The Right Tool for the Job
When it comes to the macro environment, many investors favour arbitration processes over court proceedings because of the privacy and flexibility they offer. But making the most of these advantages depends on carefully thought-out dispute resolution clauses, developed with specialists in a range of options and with access to leading local expertise in multiple jurisdictions.
“The risk for disputes arising out of investments in emerging markets can be quite high, and the underlying transactions often involve states or state-owned entities or commercial parties investing in high-stakes projects in challenging political and business environments,” says Chris. “While arbitration is an effective tool for emerging markets investments in several ways,” it’s essential that arbitration clauses for these parties are given as much thought and care as financing and other commercial aspects.”
This is particularly the case if parties are considering whether to incorporate the rules of one of the newer arbitration centres in an emerging market (which may be well suited to the parties’ needs) rather than one of the more traditional choices such as the LCIA or ICC rules, or where the parties are considering whether to base the proceedings (the legal “seat”) in a jurisdiction other than those commonly chosen for international arbitration, such as London or Paris.
As the use of arbitration in emerging markets deals has risen, so too have steps been taken to establish and improve arbitration centres to administer arbitrations within the relevant regions. For example, Rwanda’s Kigali International Arbitration Centre (KIAC) has registered over 100 cases since its 2012 inception. The KIAC states that the majority are international cases and believes that the size of its caseload shows increasing confidence in the quality of its arbitration.
Staying Ahead of the Conversation
International treaties afford differing levels of protection to foreign investors, including in some treaties, mechanisms allowing investors to bring arbitration proceedings against the State hosting their investment. Of course, as emerging markets evolve, so do the scope, priorities and interests of the stakeholders in these regions. In recent years some states in emerging markets jurisdictions (including countries in South America and Africa) have taken steps to move away from this type of investment treaty arbitration. This includes terminating bilateral investment treaties in favour of legislation requiring foreign investment disputes to be resolved via different mechanisms.
This has taken different forms across jurisdictions but, in general, the move provokes debates about who is really protected. In India, for example, reviews of the country’s multiple treaties led to revisions that some viewed as a more appropriate realignment of investors’ rights and that others believed retracted protections.
However, what’s mainly driving the change is a prevailing belief among some that treaties have previously favoured investors over states and the citizens they represent. This has led governments in recent years to reappraise many of these agreements and to be more closely involved in their development.
So, while debate is increasing about whether traditional investment arbitration infrastructure is fit for purpose, this presents an opportunity for market actors to be part of the debate and to help shape the changes. With vast experience advising both states and investors on investment protection and dispute resolution issues, Cleary Gottlieb is uniquely placed to engage with these developments and to advise clients on how best to structure their investments in order to maximize investment treaty protection before the investment is made or to represent parties in investment treaty arbitrations after disputes have arisen.

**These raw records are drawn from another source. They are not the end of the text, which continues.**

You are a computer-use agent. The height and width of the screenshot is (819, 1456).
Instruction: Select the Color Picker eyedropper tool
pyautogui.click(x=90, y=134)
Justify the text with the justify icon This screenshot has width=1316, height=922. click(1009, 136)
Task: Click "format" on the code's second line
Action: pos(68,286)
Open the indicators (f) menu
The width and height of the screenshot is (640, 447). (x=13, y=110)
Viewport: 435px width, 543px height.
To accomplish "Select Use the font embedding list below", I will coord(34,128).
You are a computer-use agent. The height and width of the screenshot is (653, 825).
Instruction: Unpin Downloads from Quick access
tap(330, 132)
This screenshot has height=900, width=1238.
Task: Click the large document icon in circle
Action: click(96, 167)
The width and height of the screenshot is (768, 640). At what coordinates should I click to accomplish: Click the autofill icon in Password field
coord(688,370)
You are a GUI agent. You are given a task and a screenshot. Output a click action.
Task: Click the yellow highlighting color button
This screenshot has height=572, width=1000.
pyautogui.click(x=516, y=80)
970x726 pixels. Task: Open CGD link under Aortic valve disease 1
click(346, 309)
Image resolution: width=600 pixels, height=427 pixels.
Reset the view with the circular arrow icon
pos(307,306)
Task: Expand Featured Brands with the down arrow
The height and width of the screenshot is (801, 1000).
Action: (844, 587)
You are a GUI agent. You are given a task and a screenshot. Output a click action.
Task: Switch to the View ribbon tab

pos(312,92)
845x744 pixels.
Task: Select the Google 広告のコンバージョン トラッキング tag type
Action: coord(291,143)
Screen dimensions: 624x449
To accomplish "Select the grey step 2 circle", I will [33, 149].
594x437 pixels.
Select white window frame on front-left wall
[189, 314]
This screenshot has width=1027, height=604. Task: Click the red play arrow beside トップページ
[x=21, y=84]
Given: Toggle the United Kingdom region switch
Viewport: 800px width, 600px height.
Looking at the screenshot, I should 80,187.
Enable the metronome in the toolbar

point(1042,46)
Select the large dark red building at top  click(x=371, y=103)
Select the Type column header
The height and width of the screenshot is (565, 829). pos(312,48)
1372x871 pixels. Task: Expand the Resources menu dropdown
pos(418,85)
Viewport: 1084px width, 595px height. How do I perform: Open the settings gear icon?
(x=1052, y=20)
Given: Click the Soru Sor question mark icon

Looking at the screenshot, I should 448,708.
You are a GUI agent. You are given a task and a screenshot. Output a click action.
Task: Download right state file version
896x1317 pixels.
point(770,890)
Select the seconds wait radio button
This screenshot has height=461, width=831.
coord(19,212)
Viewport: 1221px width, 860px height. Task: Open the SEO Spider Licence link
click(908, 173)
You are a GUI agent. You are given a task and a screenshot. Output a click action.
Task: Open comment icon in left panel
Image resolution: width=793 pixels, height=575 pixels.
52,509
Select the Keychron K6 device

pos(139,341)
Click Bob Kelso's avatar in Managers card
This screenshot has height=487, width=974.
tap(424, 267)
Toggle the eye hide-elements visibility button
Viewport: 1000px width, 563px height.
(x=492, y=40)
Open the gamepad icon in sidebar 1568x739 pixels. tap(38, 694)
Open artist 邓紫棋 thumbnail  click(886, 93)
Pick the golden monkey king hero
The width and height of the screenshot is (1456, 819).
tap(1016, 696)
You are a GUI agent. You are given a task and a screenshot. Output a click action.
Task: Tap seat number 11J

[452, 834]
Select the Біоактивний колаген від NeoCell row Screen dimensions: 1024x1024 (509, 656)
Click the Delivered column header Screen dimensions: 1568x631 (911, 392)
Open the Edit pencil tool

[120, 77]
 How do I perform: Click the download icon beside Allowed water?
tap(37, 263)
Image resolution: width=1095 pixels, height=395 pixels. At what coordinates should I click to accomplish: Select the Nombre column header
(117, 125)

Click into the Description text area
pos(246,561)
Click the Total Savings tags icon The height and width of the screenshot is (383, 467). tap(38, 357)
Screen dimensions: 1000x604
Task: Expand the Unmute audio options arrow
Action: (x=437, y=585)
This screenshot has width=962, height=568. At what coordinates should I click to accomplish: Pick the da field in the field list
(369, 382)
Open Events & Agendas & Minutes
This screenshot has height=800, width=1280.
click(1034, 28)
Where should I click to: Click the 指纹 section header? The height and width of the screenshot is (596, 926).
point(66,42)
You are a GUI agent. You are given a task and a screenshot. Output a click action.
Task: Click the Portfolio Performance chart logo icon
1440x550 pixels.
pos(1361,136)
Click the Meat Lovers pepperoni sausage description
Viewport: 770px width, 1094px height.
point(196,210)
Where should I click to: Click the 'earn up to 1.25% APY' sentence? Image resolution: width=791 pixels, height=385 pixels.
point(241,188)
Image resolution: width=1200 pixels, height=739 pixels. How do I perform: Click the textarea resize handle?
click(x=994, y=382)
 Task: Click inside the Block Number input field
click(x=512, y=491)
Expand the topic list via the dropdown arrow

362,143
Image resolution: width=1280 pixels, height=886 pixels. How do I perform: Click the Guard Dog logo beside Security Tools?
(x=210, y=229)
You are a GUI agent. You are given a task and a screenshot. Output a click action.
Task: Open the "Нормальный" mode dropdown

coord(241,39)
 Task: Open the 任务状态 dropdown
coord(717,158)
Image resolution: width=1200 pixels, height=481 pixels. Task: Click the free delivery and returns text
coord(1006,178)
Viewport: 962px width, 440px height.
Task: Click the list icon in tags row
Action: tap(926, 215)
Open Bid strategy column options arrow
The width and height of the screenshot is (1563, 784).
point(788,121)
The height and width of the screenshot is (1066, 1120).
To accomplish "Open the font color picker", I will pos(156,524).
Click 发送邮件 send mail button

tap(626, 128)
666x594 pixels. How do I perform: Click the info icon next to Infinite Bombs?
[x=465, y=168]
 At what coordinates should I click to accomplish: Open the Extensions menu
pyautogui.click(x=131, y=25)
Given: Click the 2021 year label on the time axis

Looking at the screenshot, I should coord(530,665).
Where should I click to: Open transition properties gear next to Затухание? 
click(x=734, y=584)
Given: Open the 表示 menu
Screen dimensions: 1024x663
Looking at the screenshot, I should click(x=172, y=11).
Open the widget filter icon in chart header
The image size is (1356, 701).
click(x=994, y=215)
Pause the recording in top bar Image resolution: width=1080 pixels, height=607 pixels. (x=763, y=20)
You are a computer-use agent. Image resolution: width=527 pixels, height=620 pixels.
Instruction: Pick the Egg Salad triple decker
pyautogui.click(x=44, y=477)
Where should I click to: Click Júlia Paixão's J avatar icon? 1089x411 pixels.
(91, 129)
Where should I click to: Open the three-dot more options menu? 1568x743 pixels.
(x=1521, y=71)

The firm leverages top tier skills in emerging markets in financing, mergers and acquisitions, insolvency and other areas, to advise on investment structuring at the outset, and on handling any related disputes thereafter. After all, according to Chris, “investors don’t think in silos and neither do we. We consider the whole project and strategy and provide the client with pragmatic advice on how best to protect their investments. That’s the value of involving Cleary Gottlieb from the start.”